DATA FOR THIS TASK –
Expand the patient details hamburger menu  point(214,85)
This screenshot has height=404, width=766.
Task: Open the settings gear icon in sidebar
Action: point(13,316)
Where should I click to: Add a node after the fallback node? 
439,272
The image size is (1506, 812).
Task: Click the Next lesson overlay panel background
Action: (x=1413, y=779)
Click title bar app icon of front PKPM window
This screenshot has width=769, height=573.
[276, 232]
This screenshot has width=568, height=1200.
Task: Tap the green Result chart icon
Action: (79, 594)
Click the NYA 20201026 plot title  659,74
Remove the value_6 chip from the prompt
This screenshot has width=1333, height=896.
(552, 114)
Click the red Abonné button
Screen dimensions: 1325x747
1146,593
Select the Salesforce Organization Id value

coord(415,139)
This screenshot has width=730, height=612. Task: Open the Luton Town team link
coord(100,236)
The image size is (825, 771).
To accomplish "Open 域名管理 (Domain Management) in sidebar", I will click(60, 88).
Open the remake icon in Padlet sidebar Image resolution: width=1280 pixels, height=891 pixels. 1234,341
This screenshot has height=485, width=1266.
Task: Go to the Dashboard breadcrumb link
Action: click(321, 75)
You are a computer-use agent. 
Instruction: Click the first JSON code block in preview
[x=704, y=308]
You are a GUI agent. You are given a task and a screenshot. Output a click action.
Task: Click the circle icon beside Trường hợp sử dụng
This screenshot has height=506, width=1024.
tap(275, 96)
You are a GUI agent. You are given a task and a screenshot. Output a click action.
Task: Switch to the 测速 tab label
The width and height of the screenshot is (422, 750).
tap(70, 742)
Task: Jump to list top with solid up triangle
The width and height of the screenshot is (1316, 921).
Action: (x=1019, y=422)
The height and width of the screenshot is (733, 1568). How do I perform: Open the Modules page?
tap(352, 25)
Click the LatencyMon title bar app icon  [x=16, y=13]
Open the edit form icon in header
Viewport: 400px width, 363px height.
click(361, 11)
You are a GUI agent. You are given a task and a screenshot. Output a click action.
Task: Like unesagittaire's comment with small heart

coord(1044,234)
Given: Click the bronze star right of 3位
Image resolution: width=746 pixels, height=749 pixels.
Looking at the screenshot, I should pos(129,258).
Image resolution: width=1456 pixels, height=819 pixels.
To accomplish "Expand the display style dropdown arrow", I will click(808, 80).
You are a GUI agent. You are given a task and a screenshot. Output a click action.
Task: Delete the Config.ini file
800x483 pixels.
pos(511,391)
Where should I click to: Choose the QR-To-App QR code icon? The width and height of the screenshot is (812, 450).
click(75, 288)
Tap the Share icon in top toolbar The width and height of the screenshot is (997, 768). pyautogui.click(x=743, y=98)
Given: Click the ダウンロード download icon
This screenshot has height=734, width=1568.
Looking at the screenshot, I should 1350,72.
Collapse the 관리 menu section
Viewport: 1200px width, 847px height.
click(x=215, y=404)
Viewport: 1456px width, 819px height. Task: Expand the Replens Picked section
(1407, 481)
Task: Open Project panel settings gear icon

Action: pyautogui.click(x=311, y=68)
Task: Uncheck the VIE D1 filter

YOUR GOAL – Please recast the lines above as a JSON list of strings, one string per line, starting at the line containing "Tap the Share" and ending at the last line of the items, both included. Leave out any blank lines.

RESULT FOR THIS TASK –
[
  "Tap the Share icon in top toolbar The width and height of the screenshot is (997, 768). pyautogui.click(x=743, y=98)",
  "Given: Click the ダウンロード download icon",
  "This screenshot has height=734, width=1568.",
  "Looking at the screenshot, I should 1350,72.",
  "Collapse the 관리 menu section",
  "Viewport: 1200px width, 847px height.",
  "click(x=215, y=404)",
  "Viewport: 1456px width, 819px height. Task: Expand the Replens Picked section",
  "(1407, 481)",
  "Task: Open Project panel settings gear icon",
  "Action: pyautogui.click(x=311, y=68)",
  "Task: Uncheck the VIE D1 filter"
]